Immunologic Gene Sets Reveal Features of the Tumor Immune Microenvironment and Predict Prognosis and Immunotherapy Response: A Pan-Cancer Analysis

In the treatment of cancer, anti-programmed cell death-1 (PD-1)/programmed cell death-ligand 1 (PD-L1) immunotherapy has achieved unprecedented clinical success. However, the significant response to these therapies is limited to a small number of patients. This study aimed to predict immunotherapy response and prognosis using immunologic gene sets (IGSs). The enrichment scores of 4,872 IGSs in 348 patients with metastatic urothelial cancer treated with anti-PD-L1 therapy were computed using gene set variation analysis (GSVA). An IGS-based classification (IGSC) was constructed using a nonnegative matrix factorization (NMF) approach. An IGS-based risk prediction model (RPM) was developed using the least absolute shrinkage and selection operator (LASSO) method. The IMvigor210 cohort was divided into three distinct subtypes, among which subtype 2 had the best prognosis and the highest immunotherapy response rate. Subtype 2 also had significantly higher PD-L1 expression, a higher proportion of the immune-inflamed phenotype, and a higher tumor mutational burden (TMB).

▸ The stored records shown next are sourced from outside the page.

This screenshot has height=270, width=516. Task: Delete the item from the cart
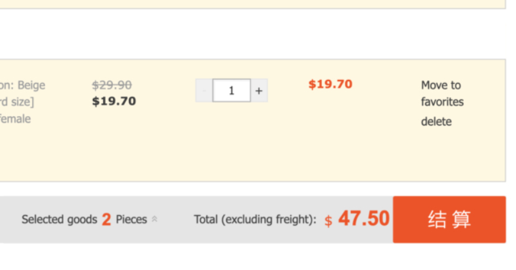[437, 122]
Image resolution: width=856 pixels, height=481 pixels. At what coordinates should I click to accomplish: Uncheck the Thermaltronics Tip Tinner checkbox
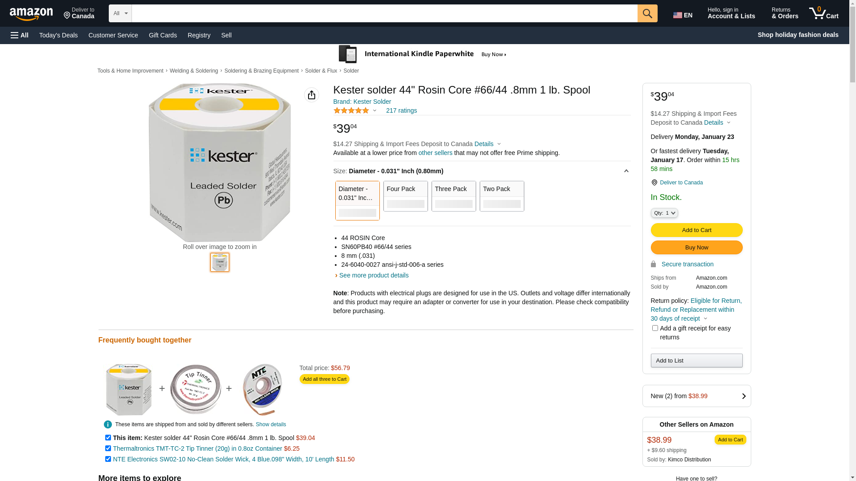click(x=108, y=448)
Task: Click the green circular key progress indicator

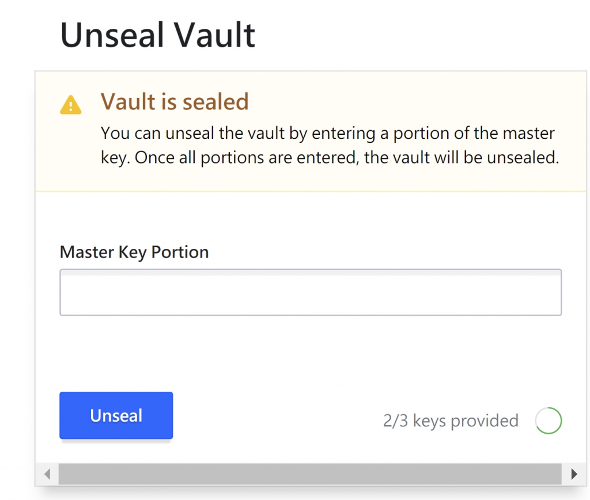Action: pyautogui.click(x=548, y=421)
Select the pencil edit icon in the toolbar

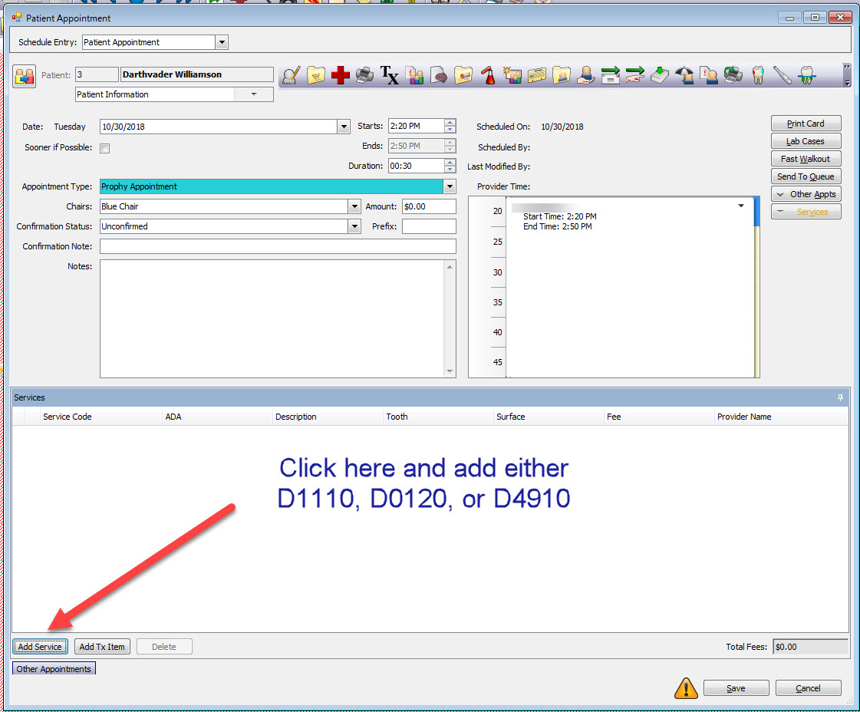293,75
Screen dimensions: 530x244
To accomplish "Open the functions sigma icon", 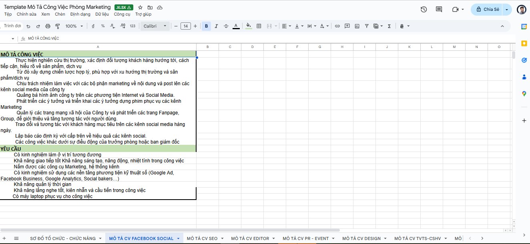I will click(x=389, y=26).
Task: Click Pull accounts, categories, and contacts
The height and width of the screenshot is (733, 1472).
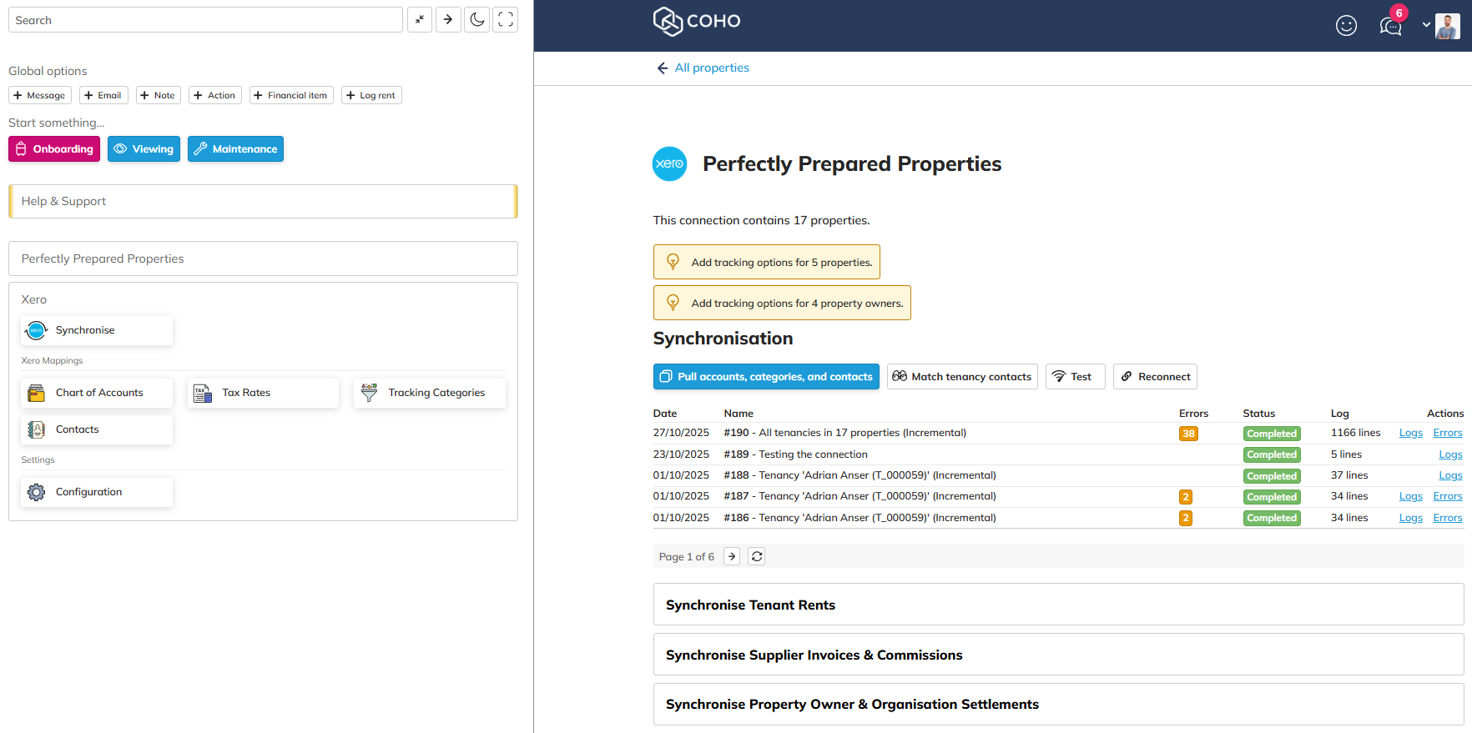Action: pyautogui.click(x=766, y=377)
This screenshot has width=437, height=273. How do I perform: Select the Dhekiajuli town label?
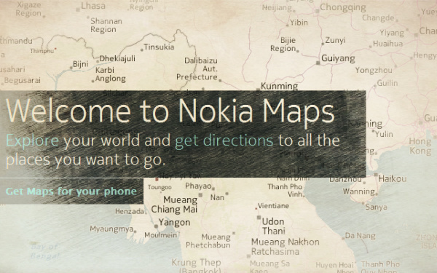pyautogui.click(x=117, y=58)
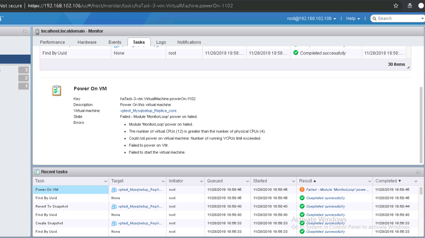Screen dimensions: 425x238
Task: Click the Recent tasks panel icon
Action: 37,172
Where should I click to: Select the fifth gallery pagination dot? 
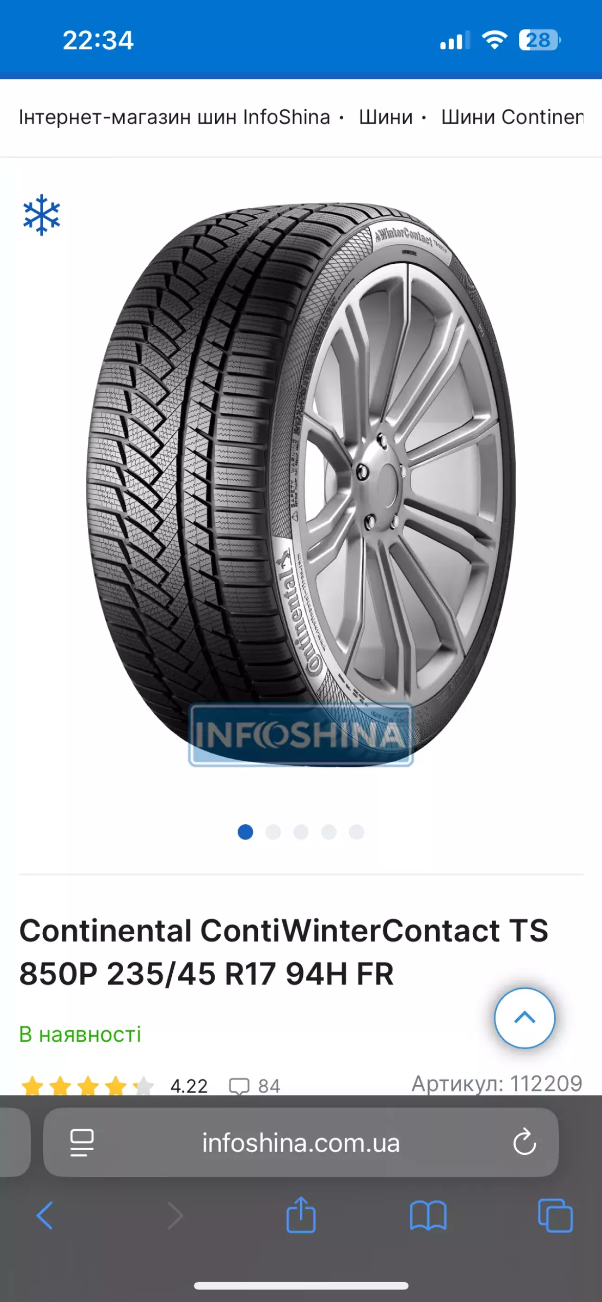[356, 831]
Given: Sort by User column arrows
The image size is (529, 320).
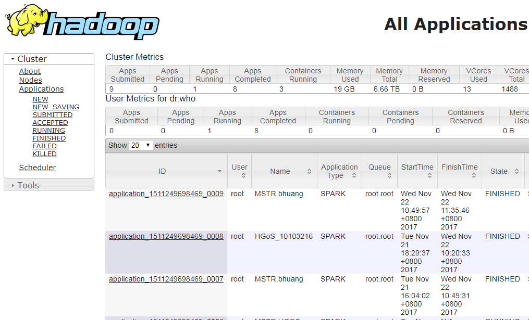Looking at the screenshot, I should pos(243,176).
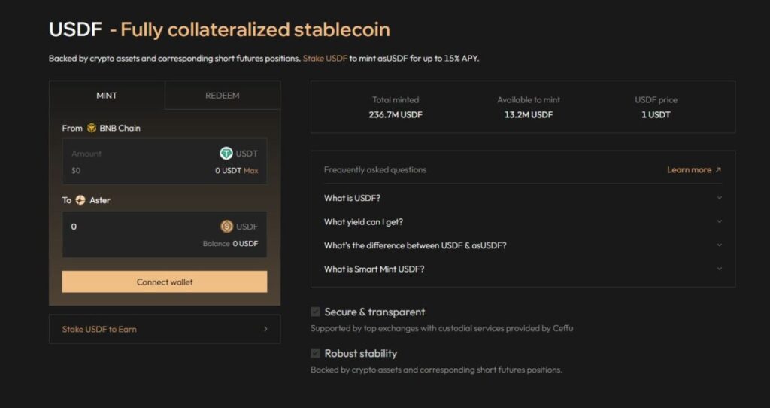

An RPM was constructed using four gene sets, and it could effectively predict prognosis and immunotherapy response in patients receiving anti-PD-L1 immunotherapy. Pan-cancer analyses also demonstrated that the RPM was capable of accurate risk stratification across multiple cancer types, and RPM score was significantly associated with TMB, microsatellite instability (MSI), CD8+ T-cell infiltration, and the expression of cytokines interferon-gamma (IFN-gamma), transforming growth factor-beta (TGF-beta) and tumor necrosis factor-alpha (TNF-alpha), which are key predictors of immunotherapy response. The IGSC strengthens our understanding of the diverse biological processes in tumor immune microenvironment, and the RPM can be a promising biomarker for predicting the prognosis and response in cancer immunotherapy.